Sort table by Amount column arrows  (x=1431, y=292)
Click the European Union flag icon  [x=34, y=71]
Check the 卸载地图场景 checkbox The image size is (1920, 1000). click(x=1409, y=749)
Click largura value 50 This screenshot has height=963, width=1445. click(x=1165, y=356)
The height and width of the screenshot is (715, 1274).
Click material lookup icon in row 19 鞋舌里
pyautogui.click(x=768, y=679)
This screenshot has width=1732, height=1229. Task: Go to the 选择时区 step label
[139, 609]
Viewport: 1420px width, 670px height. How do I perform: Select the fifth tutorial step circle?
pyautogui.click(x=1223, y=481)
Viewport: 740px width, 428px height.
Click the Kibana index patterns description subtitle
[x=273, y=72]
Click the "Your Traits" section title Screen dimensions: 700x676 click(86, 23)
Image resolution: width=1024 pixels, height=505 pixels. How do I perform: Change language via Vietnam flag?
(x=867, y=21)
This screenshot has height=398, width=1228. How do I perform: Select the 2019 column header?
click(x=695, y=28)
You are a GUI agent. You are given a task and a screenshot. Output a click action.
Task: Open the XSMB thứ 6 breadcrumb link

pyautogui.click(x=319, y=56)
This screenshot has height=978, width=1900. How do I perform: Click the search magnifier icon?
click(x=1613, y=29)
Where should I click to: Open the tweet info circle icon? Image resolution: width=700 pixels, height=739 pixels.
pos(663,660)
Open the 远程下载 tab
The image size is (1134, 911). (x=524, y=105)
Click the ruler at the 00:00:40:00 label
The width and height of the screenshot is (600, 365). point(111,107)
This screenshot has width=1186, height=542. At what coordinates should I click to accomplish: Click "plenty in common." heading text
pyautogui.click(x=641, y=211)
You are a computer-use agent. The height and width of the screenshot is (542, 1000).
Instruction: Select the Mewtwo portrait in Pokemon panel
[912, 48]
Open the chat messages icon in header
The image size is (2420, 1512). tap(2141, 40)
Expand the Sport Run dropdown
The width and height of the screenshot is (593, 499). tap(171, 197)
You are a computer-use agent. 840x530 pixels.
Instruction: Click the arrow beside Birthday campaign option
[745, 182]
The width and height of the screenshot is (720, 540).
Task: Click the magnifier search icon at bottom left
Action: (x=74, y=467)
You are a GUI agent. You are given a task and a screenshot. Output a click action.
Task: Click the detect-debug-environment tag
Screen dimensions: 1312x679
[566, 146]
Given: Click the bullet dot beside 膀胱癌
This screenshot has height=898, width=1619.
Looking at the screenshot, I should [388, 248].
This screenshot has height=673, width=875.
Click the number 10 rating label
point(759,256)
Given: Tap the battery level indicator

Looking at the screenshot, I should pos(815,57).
****
» **EXERCISE PROMPT**
Without changing anything, repeat the whole listing.

» **WRITTEN SOLUTION**
Sort table by Amount column arrows  (x=1431, y=292)
Click the European Union flag icon  [x=34, y=71]
Check the 卸载地图场景 checkbox The image size is (1920, 1000). click(x=1409, y=749)
Click largura value 50 This screenshot has height=963, width=1445. click(x=1165, y=356)
The height and width of the screenshot is (715, 1274).
Click material lookup icon in row 19 鞋舌里
pyautogui.click(x=768, y=679)
This screenshot has width=1732, height=1229. Task: Go to the 选择时区 step label
[139, 609]
Viewport: 1420px width, 670px height. How do I perform: Select the fifth tutorial step circle?
pyautogui.click(x=1223, y=481)
Viewport: 740px width, 428px height.
Click the Kibana index patterns description subtitle
[x=273, y=72]
Click the "Your Traits" section title Screen dimensions: 700x676 click(86, 23)
Image resolution: width=1024 pixels, height=505 pixels. How do I perform: Change language via Vietnam flag?
(x=867, y=21)
This screenshot has height=398, width=1228. How do I perform: Select the 2019 column header?
click(x=695, y=28)
You are a GUI agent. You are given a task and a screenshot. Output a click action.
Task: Open the XSMB thứ 6 breadcrumb link

pyautogui.click(x=319, y=56)
This screenshot has height=978, width=1900. How do I perform: Click the search magnifier icon?
click(x=1613, y=29)
Where should I click to: Open the tweet info circle icon? Image resolution: width=700 pixels, height=739 pixels.
pos(663,660)
Open the 远程下载 tab
The image size is (1134, 911). (x=524, y=105)
Click the ruler at the 00:00:40:00 label
The width and height of the screenshot is (600, 365). point(111,107)
This screenshot has width=1186, height=542. At what coordinates should I click to accomplish: Click "plenty in common." heading text
pyautogui.click(x=641, y=211)
You are a computer-use agent. The height and width of the screenshot is (542, 1000).
Instruction: Select the Mewtwo portrait in Pokemon panel
[912, 48]
Open the chat messages icon in header
The image size is (2420, 1512). tap(2141, 40)
Expand the Sport Run dropdown
The width and height of the screenshot is (593, 499). tap(171, 197)
You are a computer-use agent. 840x530 pixels.
Instruction: Click the arrow beside Birthday campaign option
[745, 182]
The width and height of the screenshot is (720, 540).
Task: Click the magnifier search icon at bottom left
Action: (x=74, y=467)
You are a GUI agent. You are given a task and a screenshot. Output a click action.
Task: Click the detect-debug-environment tag
Screen dimensions: 1312x679
[566, 146]
Given: Click the bullet dot beside 膀胱癌
This screenshot has height=898, width=1619.
Looking at the screenshot, I should [388, 248].
This screenshot has height=673, width=875.
Click the number 10 rating label
point(759,256)
Given: Tap the battery level indicator

Looking at the screenshot, I should pos(815,57).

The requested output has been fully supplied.